* **WORK INSTRUCTIONS**:
Print out the whole listing below exactly as it is written.

* **INPUT FOR THIS TASK**:
◇ ◇ ◇
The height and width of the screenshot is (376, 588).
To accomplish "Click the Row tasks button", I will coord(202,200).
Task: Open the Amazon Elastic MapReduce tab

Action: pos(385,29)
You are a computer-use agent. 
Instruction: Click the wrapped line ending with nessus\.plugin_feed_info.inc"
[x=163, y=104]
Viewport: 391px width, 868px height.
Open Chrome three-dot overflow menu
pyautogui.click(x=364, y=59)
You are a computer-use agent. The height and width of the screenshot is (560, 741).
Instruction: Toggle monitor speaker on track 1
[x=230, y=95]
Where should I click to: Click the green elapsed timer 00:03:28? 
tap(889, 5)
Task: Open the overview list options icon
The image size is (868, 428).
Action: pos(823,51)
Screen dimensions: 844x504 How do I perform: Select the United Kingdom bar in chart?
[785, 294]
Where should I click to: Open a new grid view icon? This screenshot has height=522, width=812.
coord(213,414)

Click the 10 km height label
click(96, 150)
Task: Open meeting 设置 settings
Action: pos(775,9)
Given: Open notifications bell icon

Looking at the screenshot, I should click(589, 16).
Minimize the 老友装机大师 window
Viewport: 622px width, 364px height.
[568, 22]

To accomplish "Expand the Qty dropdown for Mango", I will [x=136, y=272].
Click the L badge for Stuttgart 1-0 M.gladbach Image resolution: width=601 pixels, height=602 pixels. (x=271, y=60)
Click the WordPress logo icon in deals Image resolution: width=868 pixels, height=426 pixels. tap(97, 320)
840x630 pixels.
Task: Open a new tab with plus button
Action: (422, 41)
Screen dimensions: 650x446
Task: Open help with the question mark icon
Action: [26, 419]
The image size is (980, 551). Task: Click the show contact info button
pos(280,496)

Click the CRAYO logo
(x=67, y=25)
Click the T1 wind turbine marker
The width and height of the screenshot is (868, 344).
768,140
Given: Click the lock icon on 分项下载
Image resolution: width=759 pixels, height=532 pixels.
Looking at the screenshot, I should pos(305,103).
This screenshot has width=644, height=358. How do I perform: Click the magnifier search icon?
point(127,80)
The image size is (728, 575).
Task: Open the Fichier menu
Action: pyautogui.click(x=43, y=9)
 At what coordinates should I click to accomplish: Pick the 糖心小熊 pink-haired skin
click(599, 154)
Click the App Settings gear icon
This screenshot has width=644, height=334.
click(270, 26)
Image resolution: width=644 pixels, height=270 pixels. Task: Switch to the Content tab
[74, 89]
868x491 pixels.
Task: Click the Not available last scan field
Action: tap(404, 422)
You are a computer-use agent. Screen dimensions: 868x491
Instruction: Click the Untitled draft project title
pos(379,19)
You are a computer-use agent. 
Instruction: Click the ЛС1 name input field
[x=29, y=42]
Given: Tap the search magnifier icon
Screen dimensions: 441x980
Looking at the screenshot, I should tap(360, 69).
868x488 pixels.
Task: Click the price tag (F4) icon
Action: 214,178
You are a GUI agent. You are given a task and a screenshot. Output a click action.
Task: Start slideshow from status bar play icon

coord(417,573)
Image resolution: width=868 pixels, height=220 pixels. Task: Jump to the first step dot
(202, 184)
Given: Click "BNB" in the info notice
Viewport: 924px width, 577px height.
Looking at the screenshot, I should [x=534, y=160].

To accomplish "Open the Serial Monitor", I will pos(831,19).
◇ ◇ ◇
* **EXERCISE ANSWER**:
The height and width of the screenshot is (376, 588).
To accomplish "Click the Row tasks button", I will coord(202,200).
Task: Open the Amazon Elastic MapReduce tab

Action: pos(385,29)
You are a computer-use agent. 
Instruction: Click the wrapped line ending with nessus\.plugin_feed_info.inc"
[x=163, y=104]
Viewport: 391px width, 868px height.
Open Chrome three-dot overflow menu
pyautogui.click(x=364, y=59)
You are a computer-use agent. The height and width of the screenshot is (560, 741).
Instruction: Toggle monitor speaker on track 1
[x=230, y=95]
Where should I click to: Click the green elapsed timer 00:03:28? 
tap(889, 5)
Task: Open the overview list options icon
The image size is (868, 428).
Action: pos(823,51)
Screen dimensions: 844x504 How do I perform: Select the United Kingdom bar in chart?
[785, 294]
Where should I click to: Open a new grid view icon? This screenshot has height=522, width=812.
coord(213,414)

Click the 10 km height label
click(96, 150)
Task: Open meeting 设置 settings
Action: pos(775,9)
Given: Open notifications bell icon

Looking at the screenshot, I should click(589, 16).
Minimize the 老友装机大师 window
Viewport: 622px width, 364px height.
[568, 22]

To accomplish "Expand the Qty dropdown for Mango", I will [x=136, y=272].
Click the L badge for Stuttgart 1-0 M.gladbach Image resolution: width=601 pixels, height=602 pixels. (x=271, y=60)
Click the WordPress logo icon in deals Image resolution: width=868 pixels, height=426 pixels. tap(97, 320)
840x630 pixels.
Task: Open a new tab with plus button
Action: (422, 41)
Screen dimensions: 650x446
Task: Open help with the question mark icon
Action: [26, 419]
The image size is (980, 551). Task: Click the show contact info button
pos(280,496)

Click the CRAYO logo
(x=67, y=25)
Click the T1 wind turbine marker
The width and height of the screenshot is (868, 344).
768,140
Given: Click the lock icon on 分项下载
Image resolution: width=759 pixels, height=532 pixels.
Looking at the screenshot, I should pos(305,103).
This screenshot has width=644, height=358. How do I perform: Click the magnifier search icon?
point(127,80)
The image size is (728, 575).
Task: Open the Fichier menu
Action: pyautogui.click(x=43, y=9)
 At what coordinates should I click to accomplish: Pick the 糖心小熊 pink-haired skin
click(599, 154)
Click the App Settings gear icon
This screenshot has width=644, height=334.
click(270, 26)
Image resolution: width=644 pixels, height=270 pixels. Task: Switch to the Content tab
[74, 89]
868x491 pixels.
Task: Click the Not available last scan field
Action: tap(404, 422)
You are a computer-use agent. Screen dimensions: 868x491
Instruction: Click the Untitled draft project title
pos(379,19)
You are a computer-use agent. 
Instruction: Click the ЛС1 name input field
[x=29, y=42]
Given: Tap the search magnifier icon
Screen dimensions: 441x980
Looking at the screenshot, I should tap(360, 69).
868x488 pixels.
Task: Click the price tag (F4) icon
Action: 214,178
You are a GUI agent. You are given a task and a screenshot. Output a click action.
Task: Start slideshow from status bar play icon

coord(417,573)
Image resolution: width=868 pixels, height=220 pixels. Task: Jump to the first step dot
(202, 184)
Given: Click "BNB" in the info notice
Viewport: 924px width, 577px height.
Looking at the screenshot, I should [x=534, y=160].

To accomplish "Open the Serial Monitor", I will pos(831,19).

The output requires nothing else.